Reacting to Sensor Input

Using our example application again, we will use two input devices. One will control the user's position, the other will control an object in the scene. For the smoothest possible movement, we want to act on every frame. This means that we should create a Behavior that uses WakeupOnElapsedFrames as the criteria for wake up. Each time the behavior is called it asks the sensor for the current transform value and uses that to change the TransfromGroup of whatever object it is that we are dealing with. For our example illustration we created the SensorBehavior class. This uses the elapsed frame criteria to wake up.
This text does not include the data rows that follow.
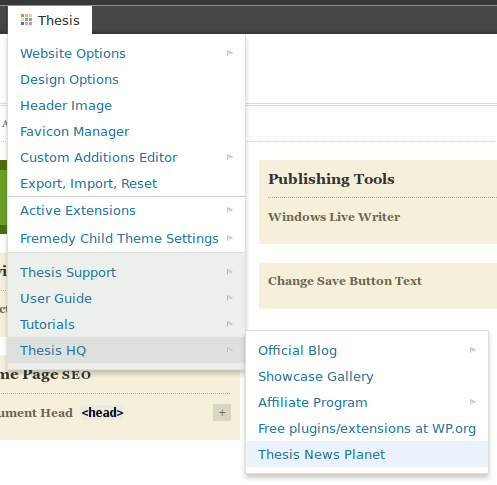Click arrow beside Official Blog
The width and height of the screenshot is (497, 485).
pyautogui.click(x=473, y=350)
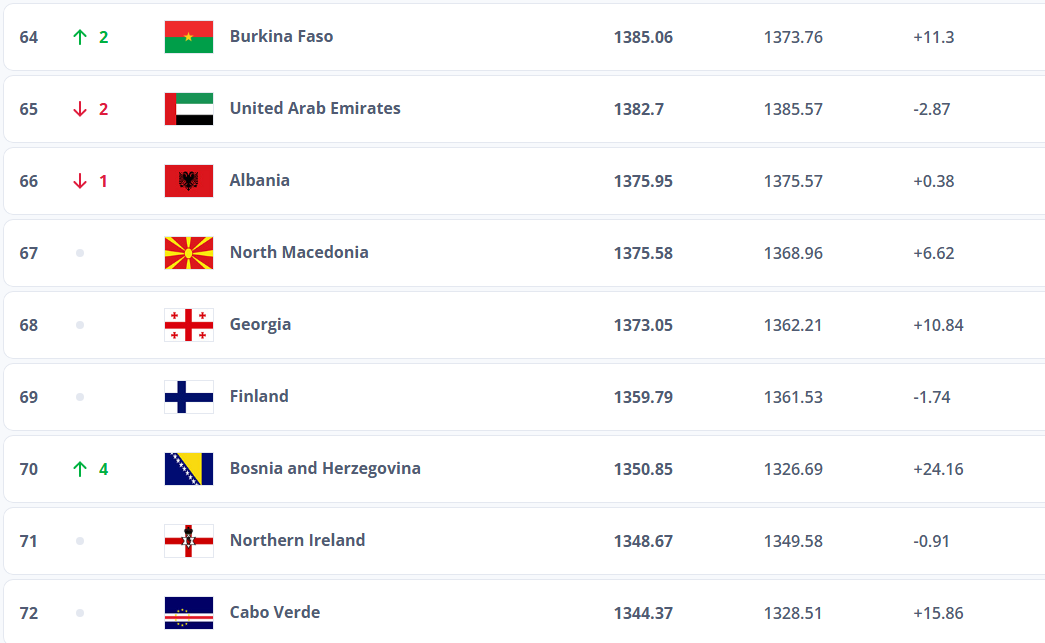
Task: Select the Northern Ireland flag
Action: point(189,541)
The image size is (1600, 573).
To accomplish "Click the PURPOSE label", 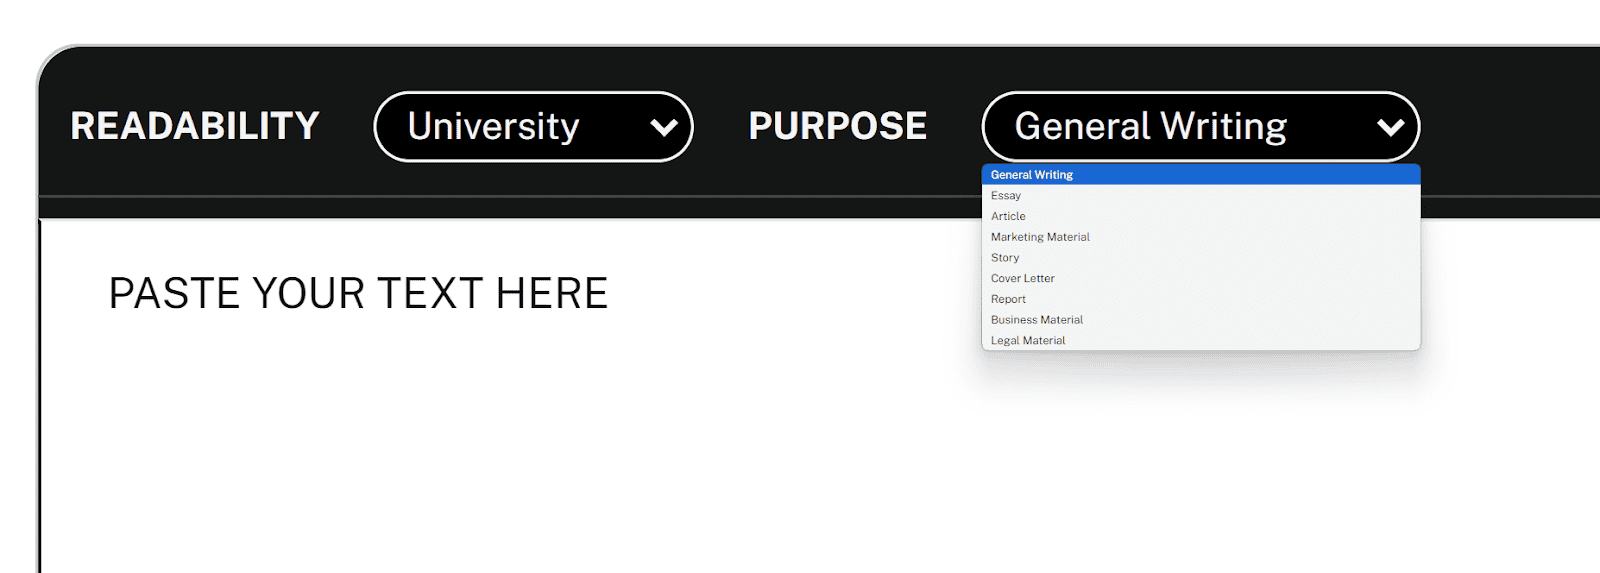I will (838, 126).
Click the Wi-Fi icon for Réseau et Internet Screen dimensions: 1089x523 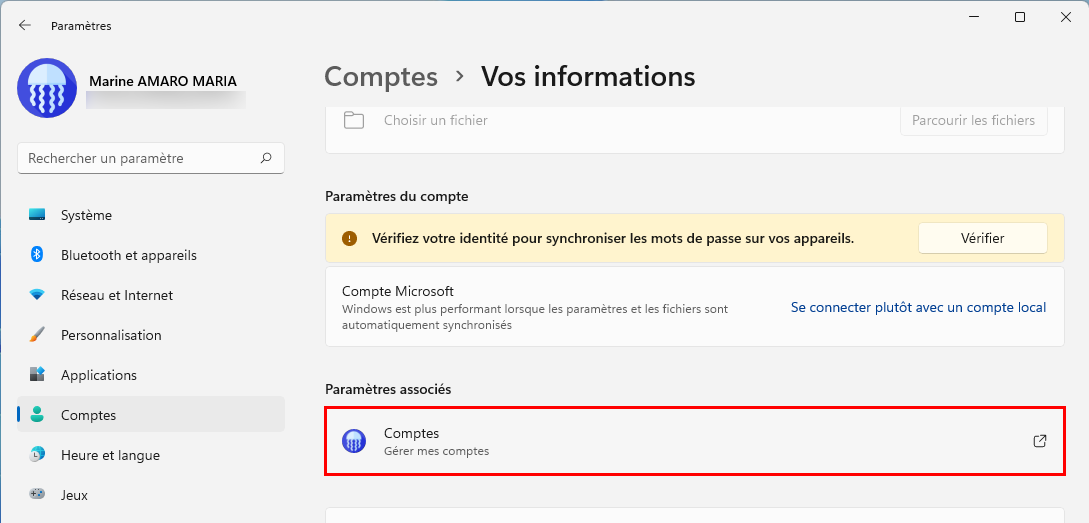coord(37,294)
When it is activated it calls the sensor, reads the value and then passes it to the geometry's parent TransformGroup:

public class SensorBehavior extends Behavior
{
    private Sensor sensor;
    private TransformGroup tx_group;
    private Transform3D tx;

    private int elapsed_frame_delay;
    private WakeupCondition criteria;

    public SensorBehavior(Sensor sensor, TransformGroup tg)
    {
        this(sensor, tg, 0);
    }

    public SensorBehavior(Sensor sensor,
                          TransformGroup tg,
                          int elapsedFrames)
    {
        if(!tg.getCapability(TransformGroup.ALLOW_TRANSFORM_WRITE))
            throw new IllegalStateException("Cannot write to transform");

        this.sensor = sensor;
        tx_group = tg;
        elapsed_frame_delay = elapsedFrames;

        tx = new Transform3D();
    }

    public void initialize()
    {
        criteria = new WakeupOnElapsedFrames(elapsed_frame_delay);

        wakeupOn(criteria);
    }

    public void processStimulus(Enumeration crits)
    {
        sensor.getRead(tx);
        tx_group.setTransform(tx);

        wakeupOn(criteria);
    }
}

An alternate to this is to only create behaviors that change when the sensor enters an area. Using the WakeupOnSensorEntry criteria you can create behaviors that only fire when your sensors enter the given bounding region. Unfortunately, none of the Java 3D documentation or specification actually define what is meant by a "sensor" entering the area. Based on some simple tests, it seems to relate to only the standard sensors that are used to define non AWT based input like a head mounted display or data glove. Unfortunately the documentation from Sun is very poor explaining exactly what these criteria do.